Alan Watts, vulgarisateur du zen en Occident, résume le concept de l’ukiyo : "si vous essayez de marcher sur l’eau, vous essayez de la saisir, et vous vous noyez. [...] Pour nager, vous devez vous relaxer, offrir votre corps à l’élément liquide. Si vous vous laissez aller, vous constater que l’eau vous maintient". Il ne faut pas résister aux éléments, il faut se laisser porter par eux.
L’ukiyo explique l’art de la suggestion dans les arts traditionnels - notamment les estampes (appelées précisément "ukiyo-e") - par opposition au figuratif de l’Occident.
L’impermanence
Qui dit "monde flottant" dit "impermanence". Rien n’est immuable. Tout peut changer ou disparaître. A fortiori lorsque l’on vit sur un archipel volcanique, dont la côte Est subit les ouragans. Quand le pire peut survenir chaque jour, on s’émerveille de tout ce qui incarne la vie.

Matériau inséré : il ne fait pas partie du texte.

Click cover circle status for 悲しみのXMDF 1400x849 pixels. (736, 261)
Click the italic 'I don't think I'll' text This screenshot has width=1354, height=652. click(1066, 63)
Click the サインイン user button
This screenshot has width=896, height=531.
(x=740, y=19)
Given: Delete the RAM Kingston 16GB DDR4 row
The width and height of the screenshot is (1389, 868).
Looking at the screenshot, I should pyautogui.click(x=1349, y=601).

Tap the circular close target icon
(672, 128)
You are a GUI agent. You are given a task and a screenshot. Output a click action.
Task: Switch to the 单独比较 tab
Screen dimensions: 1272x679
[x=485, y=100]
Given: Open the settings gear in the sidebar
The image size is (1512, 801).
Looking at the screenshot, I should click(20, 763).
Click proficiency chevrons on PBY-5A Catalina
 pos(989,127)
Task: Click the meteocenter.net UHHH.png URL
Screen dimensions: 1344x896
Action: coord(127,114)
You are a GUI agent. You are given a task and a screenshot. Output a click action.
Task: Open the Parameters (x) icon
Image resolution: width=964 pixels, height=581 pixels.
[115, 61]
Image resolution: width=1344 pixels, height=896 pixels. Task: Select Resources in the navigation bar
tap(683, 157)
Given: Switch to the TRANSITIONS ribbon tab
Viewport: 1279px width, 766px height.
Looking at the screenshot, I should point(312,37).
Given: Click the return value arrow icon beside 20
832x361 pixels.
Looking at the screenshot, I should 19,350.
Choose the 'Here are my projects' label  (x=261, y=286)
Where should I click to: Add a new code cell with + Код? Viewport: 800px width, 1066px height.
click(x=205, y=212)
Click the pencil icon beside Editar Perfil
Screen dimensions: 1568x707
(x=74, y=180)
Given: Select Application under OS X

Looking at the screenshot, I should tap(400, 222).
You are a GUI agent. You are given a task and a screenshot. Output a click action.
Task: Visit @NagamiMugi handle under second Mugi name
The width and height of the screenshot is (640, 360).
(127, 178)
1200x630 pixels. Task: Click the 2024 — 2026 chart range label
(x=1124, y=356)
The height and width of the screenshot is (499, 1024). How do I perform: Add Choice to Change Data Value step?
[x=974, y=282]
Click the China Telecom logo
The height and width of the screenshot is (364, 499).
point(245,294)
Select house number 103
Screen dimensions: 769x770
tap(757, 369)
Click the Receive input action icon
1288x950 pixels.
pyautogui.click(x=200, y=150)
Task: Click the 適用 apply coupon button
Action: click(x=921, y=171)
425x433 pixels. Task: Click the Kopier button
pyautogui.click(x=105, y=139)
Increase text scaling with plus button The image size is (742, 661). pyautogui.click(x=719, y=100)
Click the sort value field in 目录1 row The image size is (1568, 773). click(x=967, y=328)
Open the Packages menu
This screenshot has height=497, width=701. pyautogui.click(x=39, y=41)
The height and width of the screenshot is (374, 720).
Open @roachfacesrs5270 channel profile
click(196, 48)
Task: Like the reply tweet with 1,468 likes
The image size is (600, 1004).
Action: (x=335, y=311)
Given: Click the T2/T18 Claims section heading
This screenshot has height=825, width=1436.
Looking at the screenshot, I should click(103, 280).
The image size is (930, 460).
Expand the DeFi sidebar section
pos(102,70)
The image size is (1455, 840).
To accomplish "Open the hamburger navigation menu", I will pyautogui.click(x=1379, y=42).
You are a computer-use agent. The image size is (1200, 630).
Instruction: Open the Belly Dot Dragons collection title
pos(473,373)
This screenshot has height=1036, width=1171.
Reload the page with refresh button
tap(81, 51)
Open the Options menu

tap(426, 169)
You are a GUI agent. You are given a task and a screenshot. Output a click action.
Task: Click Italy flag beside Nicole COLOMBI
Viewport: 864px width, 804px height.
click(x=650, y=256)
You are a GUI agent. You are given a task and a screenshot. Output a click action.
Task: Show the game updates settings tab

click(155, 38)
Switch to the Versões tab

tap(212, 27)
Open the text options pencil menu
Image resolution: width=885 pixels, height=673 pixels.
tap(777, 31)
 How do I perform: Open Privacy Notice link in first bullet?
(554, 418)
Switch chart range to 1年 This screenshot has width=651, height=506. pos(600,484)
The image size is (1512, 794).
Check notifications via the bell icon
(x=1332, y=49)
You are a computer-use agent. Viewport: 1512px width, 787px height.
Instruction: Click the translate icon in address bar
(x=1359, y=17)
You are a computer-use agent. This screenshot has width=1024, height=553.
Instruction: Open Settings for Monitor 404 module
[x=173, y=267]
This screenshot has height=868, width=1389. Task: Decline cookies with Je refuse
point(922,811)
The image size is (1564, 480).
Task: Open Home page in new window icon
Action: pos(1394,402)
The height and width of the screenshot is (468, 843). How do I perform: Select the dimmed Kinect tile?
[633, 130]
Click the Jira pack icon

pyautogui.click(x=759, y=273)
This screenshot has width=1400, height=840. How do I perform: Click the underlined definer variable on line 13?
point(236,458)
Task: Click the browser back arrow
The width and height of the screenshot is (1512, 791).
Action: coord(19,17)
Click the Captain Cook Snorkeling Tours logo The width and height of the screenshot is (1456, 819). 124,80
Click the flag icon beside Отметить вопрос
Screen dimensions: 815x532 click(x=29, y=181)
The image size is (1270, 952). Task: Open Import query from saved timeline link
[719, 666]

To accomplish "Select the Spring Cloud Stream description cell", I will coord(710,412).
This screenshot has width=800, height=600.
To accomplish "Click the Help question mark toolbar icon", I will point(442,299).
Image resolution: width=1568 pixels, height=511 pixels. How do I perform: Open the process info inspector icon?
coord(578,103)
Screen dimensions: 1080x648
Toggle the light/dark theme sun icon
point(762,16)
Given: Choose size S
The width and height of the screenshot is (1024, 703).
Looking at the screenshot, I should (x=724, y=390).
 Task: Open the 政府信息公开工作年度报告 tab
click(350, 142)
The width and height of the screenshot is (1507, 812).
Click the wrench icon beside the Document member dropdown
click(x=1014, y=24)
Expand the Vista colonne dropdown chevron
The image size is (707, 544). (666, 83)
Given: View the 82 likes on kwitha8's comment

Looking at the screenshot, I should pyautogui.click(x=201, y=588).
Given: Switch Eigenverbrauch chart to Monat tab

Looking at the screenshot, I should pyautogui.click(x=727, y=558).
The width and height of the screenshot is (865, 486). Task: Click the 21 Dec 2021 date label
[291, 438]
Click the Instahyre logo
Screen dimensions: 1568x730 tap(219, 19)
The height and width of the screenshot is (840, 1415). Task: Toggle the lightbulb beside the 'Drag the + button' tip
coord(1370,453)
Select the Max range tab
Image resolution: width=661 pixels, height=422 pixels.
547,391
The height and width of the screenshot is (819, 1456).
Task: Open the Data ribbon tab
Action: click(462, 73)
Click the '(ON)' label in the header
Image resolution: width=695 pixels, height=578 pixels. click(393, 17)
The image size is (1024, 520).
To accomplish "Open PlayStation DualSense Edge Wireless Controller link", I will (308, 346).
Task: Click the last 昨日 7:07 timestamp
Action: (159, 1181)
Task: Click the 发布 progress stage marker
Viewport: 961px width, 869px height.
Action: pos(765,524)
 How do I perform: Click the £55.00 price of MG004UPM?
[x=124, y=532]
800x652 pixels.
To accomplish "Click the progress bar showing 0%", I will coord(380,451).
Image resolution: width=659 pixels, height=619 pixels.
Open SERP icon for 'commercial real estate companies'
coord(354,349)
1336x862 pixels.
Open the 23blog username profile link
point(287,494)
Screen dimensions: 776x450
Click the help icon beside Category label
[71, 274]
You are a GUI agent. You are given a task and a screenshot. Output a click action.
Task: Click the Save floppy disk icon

Dans les médias japonais, les prévisions météo s’accompagnent de celles des tremblements de terre. Mais au printemps, on y ajoute le calendrier de la floraison des cerisiers, la sakura zensen, qui attirent des dizaines de milliers de personnes dans tous les pays. Le Taki-Kazura, cerisier millénaire, à Miharu, attire à lui seul 300000 admirateurs.
Un moine-poète du XIIIe siècle, Kamo no Chômei, a résumé l’impermanence dans un classique de la littérature japonaise "Notes de ma cabane de moine" :"Indéfiniment coule l’eau du fleuve qui va, et ce n’est plus la même. [...] Ainsi vont l’homme et ses demeures en ce bas monde".
Dans la philosophie japonaise, le temps, tel l’eau du fleuve de Kamo no Chômei, entraîne l’humain dans son "écoulement irrépressible". La seule liberté est de s’y adapter. L’impermanence explique la résilience des Japonais face aux drames - comme la catastrophe de Fukushima en 2011 - mais aussi leur faculté d’adaptation.
Isolé volontairement pendant près de deux siècles et demi durant l’ère Edo (1600 - 1868), le Japon passe d’une société médiévale à une puissance industrielle et militaire en l’espace d’une génération durant la Restauration Meiji (1868-1905). Cette transition, véritable révolution culturelle et sociale, ne se fit pas sans douleur. En résulte cette confrontation entre le Japon ancestral et contemporain.
En découle le regard occidental qui juge le Japon "entre" tradition et modernité, selon le cliché répandu et répété.
En réalité, dans leur rapport particulier au temps, les Japonais seraient plutôt "dans" la tradition "et" la modernité à la fois. Ils "flottent" entre ces deux eaux.
Le mono no aware
Corollaire de l’impermanence, le mono no aware" - ou "poignante mélancolie des choses" - constitue ce qui suscite l’émerveillement chez les Japonais : l’empathie "liée au sentiment d’impermanence" comme l’écrivent Chantal Deltenre et Maximilien Dauber dans un bel ouvrage sur la culture japonaise (2).